• [LISTED ENTRIES]:
· · · ·

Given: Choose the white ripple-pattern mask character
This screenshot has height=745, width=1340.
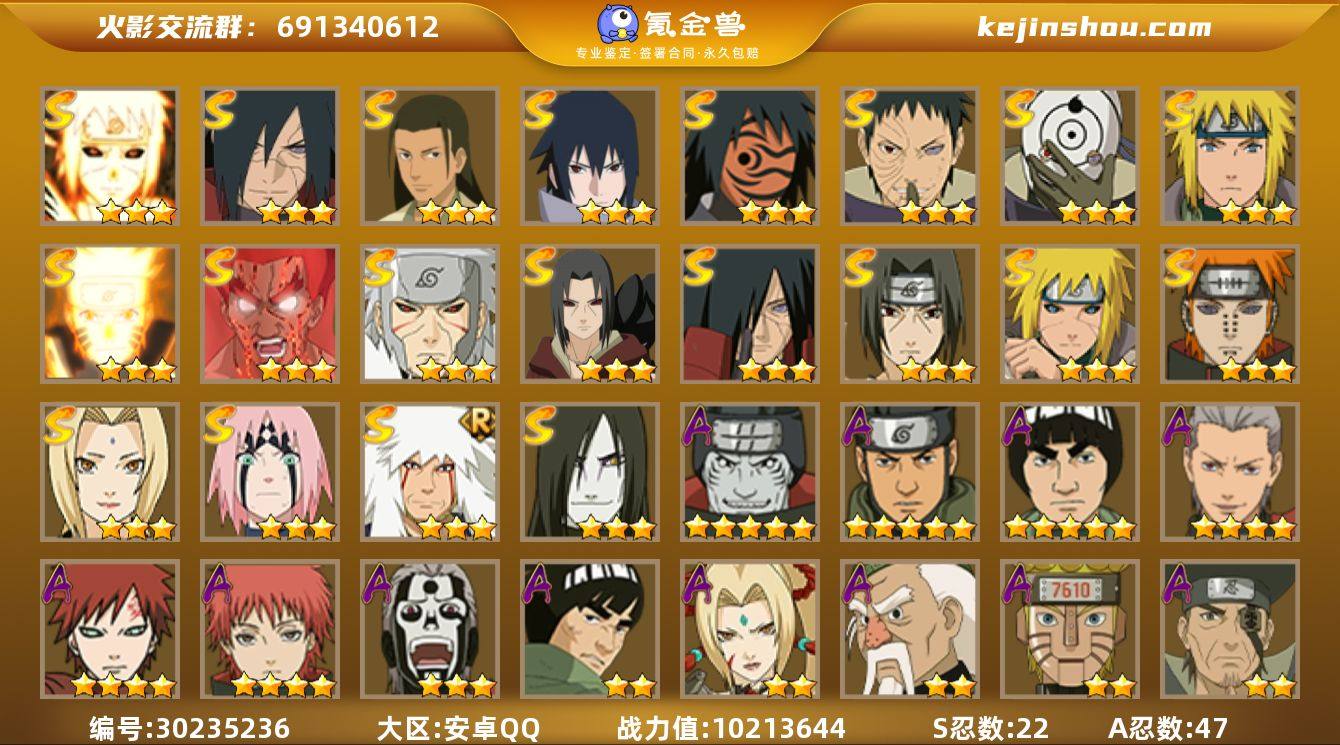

· · · ·

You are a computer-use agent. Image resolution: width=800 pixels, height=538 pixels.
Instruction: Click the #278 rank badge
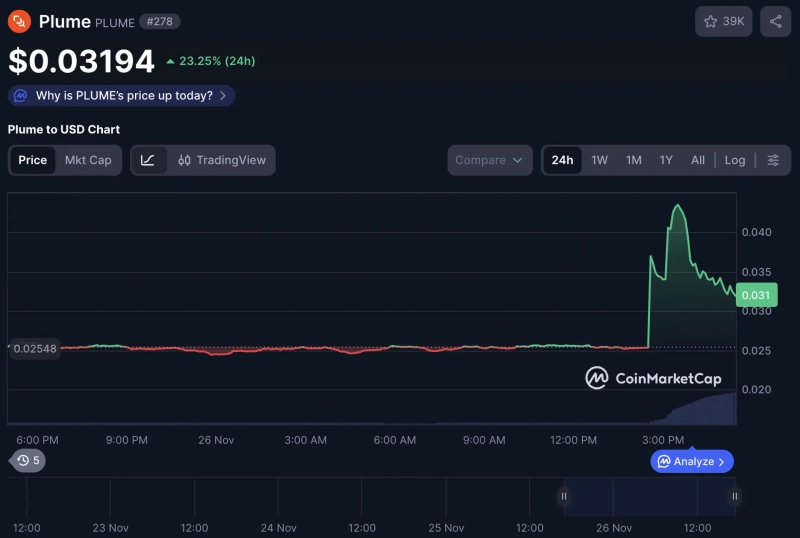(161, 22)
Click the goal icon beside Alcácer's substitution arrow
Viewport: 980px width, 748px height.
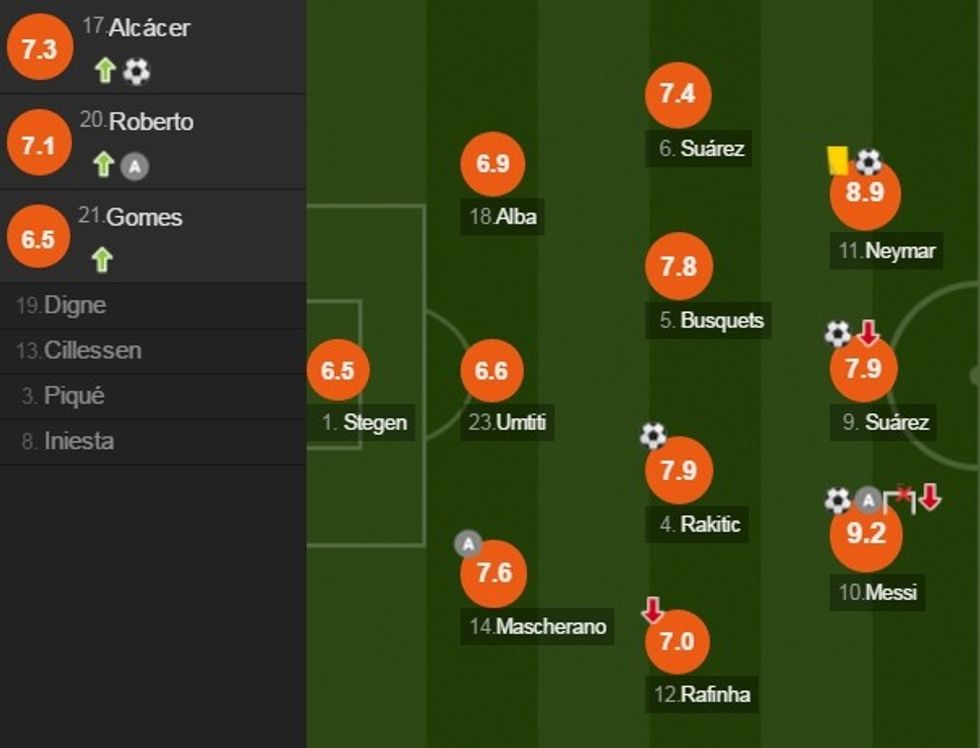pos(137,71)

· · · ·

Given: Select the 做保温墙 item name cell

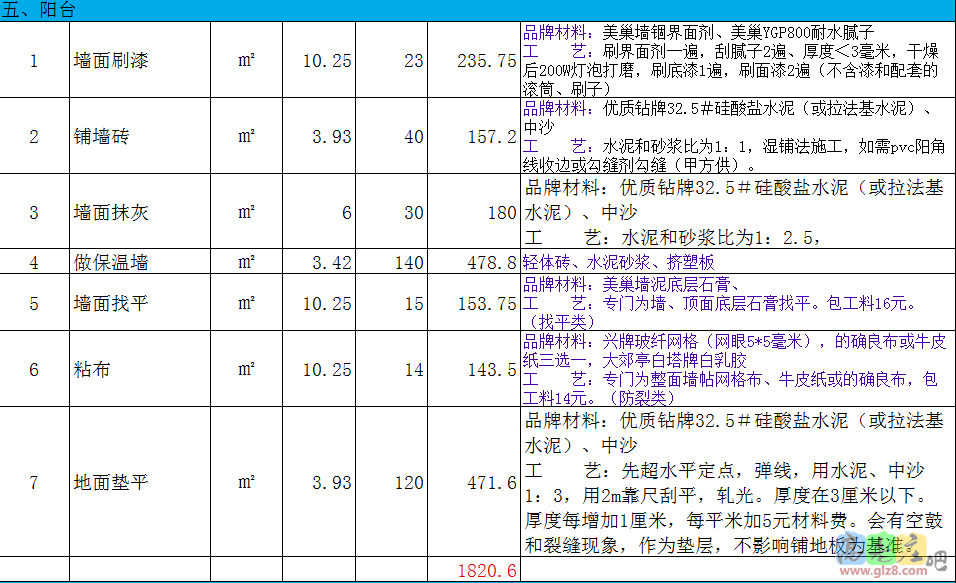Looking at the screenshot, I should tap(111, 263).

· · · ·

• [ABOUT THIS TASK]:
Please reproduce the lines from the line with "Given: Choose the" to the line with "This screenshot has height=745, width=1340.", both ends included, exactly as they appear above.

• [THE ANSWER]:
Given: Choose the white ripple-pattern mask character
This screenshot has height=745, width=1340.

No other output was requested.